La realidad es que Rodríguez Zapatero, que ha hecho un discurso aburrido, sin el mínimo gancho político y sin aportar la mínima autocrítica a lo que ha sido un año de Gobierno. Un discurso que había despertado cierta expectación porque lo venía preparando desde hace semanas y que, según él, le había impedido estar presente en los dos partidos claves de la Selección Española contra Alemania y Holanda. Demasiada preparación para tan poco sustancia.

Ni ha querido explicar de forma didáctica el por qué de ese giro radical a su programa electoral, a sus propuestas, a su propia ideología, con unas medidas de ajustes que afectan a los sectores más desfavorecidos (los que siempre han creído en él), ni hay intentado, en ningún momento, referirse a esos años perdidos en los que se ha negado la existencia de la crisis, mientras se tomaban medidas deslavazadas, de coleccionadle, que han provocado el que España sea el último los países de la eurozona que más tarde va a salir de la crisis.

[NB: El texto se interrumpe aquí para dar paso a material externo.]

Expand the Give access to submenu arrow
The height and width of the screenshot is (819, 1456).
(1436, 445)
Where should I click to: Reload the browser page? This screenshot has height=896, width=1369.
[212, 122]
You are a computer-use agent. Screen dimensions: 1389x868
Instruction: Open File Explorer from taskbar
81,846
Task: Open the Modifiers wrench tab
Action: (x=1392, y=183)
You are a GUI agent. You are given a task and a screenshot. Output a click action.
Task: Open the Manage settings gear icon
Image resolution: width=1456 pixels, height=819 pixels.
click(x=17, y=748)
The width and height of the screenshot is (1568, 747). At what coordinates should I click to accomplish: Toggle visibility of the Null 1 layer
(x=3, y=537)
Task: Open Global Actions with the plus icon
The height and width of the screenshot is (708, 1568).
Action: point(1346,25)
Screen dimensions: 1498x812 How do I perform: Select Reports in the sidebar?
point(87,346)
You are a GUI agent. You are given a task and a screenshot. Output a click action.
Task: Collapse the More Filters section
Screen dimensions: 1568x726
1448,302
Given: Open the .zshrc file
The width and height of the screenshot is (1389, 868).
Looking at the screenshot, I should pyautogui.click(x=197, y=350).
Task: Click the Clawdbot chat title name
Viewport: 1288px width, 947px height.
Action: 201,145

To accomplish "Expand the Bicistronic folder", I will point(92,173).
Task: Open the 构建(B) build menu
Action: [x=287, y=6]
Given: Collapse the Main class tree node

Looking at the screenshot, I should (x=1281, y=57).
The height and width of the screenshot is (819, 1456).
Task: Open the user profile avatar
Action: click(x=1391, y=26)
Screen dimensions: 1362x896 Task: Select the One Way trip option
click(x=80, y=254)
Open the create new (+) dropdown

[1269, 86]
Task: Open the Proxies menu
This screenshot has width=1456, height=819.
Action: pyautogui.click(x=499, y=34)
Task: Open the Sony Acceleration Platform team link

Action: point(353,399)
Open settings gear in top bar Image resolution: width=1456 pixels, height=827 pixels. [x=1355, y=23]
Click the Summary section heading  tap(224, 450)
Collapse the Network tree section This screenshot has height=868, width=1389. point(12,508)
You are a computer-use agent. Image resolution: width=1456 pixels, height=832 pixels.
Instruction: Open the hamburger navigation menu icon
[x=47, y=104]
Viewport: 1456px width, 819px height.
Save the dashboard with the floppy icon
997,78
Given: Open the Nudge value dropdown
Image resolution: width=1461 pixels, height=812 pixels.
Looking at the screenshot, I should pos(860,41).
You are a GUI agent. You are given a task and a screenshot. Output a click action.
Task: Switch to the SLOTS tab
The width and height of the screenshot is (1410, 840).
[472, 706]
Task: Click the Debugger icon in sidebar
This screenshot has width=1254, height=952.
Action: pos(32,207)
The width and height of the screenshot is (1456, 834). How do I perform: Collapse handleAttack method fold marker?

Preocupado, sobre todo, por Cataluña, por la reacción de Montilla y del PSC sobre la sentencia del Tribunal Constitucional y, temiendo las divisiones que se pueden producir entre el socialismo catalán y el PSOE, el presidente se ha querido poner al frente de la manifestación, y ha vuelto a anunciar que es posible el desarrollo de parte del Estatuto, puesto en duda por el Constitucional, para desarrollarlo por otros medios legales, a través de Leyes Orgánicas.